* Article *
* START *

A piano is an expressive musical instrument, and the particular one you decide to buy is an expression in itself. New or used, grand or console or spinet, bought from a dealer or private party, made of mahogany or French provincial cherrywood - each aspect should be considered. But how to decide?
"It depends on a person's needs, for one thing," says piano technician Richard Butler Jr. of Suitland. "Whether someone buys a used or new piano depends on how much of a hurry he's in. With a certain amount of money you want to spend, you can buy a better instrument used than new, but the time factor is important.
I just looked at a five-year-old spinet someone bought for $125. It was a steal. I don't know why I can't find pianos like that to buy and sell. The man who bought the spinet had been looking for two years. The lady selling the piano wanted money, and she got cash, he got the piano." Butler figures that that piano is worth somewhere between $600 and $800. The buyer happened to be a salesman and he mentioned his interest in buying a piano to one of his clients. She knew of the woman with the spinet. Word of mouth is often the best way to turn up good used pianos, but there are pitfalls.
"I must emphasize that you have a professional technician examine the piano before you purhcase it." Butler says. "Some pianos can't be tuned.
"I know of someone who paid $2,000 for a baby and the pin block was cracked. The pin blocks is the wood the tuming pins are inserted into. This means a major repair job costing another $2,000. So $4,000 was shelled out for $2,800 or $2,900 piano."
It also pays to follow the classified ads. Usually an ad gives the model of the piano, the condition (according to the owner), a price and a phone number to call. Some ads further describe the finish, style and age.
One important clue to the value of an advertised piano is the owner's reason for puting it up for sale. Reasonable reasons include moving to Colorando or to a fourthfloor walkup where it's impractical to have a baby grand, graduating from a spinet to an upright or baby grand, switching to an electronic multi-sound machine at the behest of a teen.
Ask if the listed price is firm. Many owners will admit that they're willing to negotiate. A piano takes up a lot of space, and often sellers are anxious to settle. They might also be asking a high price in anticipation of being hassled down.
Learn as much as you can by telephone: if the piano has been tuned regularly, did the present owner buy it new or used, and so forth. You'll save yourself time and energy by eliminating piano that obviously aren't for you.

* END *

* Dataset content *
* START *

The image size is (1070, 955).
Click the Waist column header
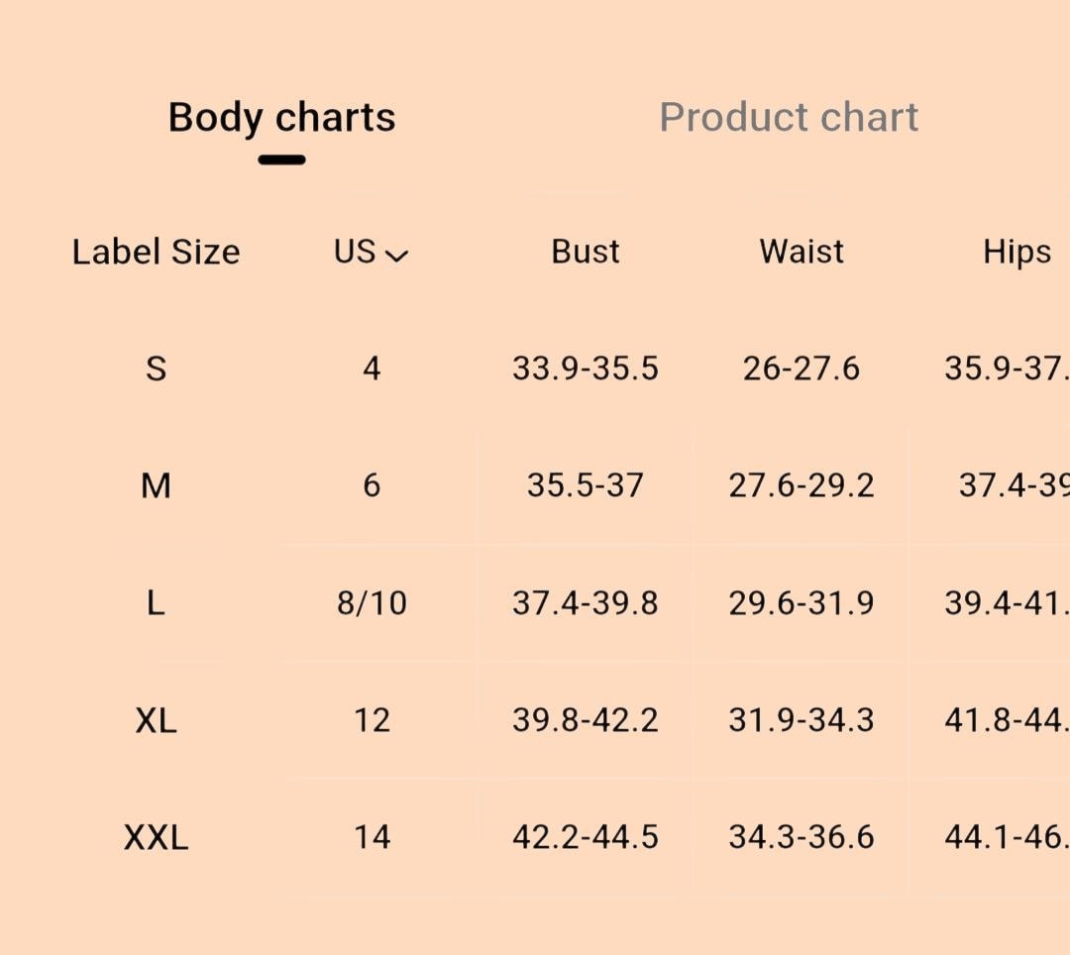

* END *

* What you need to do *
- a) According to the article on buying a piano, how much does Butler think the spinet bought for $125 is worth?
- b) In the article on buying a piano, rewrite the paragraph beginning "Ask if the listed price is firm" more briefly, keeping its main facts.
- c) In the article on buying a piano, give the passage from "It also pays" to "style and age." again, with "phone number" changed to "email address".

* Solved problems *
- a) Between $600 and $800.

- b) Ask whether the price is firm. Many owners will negotiate because a piano takes up a lot of space and they want to sell, and some set a high price expecting to be bargained down.

- c)
It also pays to follow the classified ads. Usually an ad gives the model of the piano, the condition (according to the owner), a price and a email address to call. Some ads further describe the finish, style and age.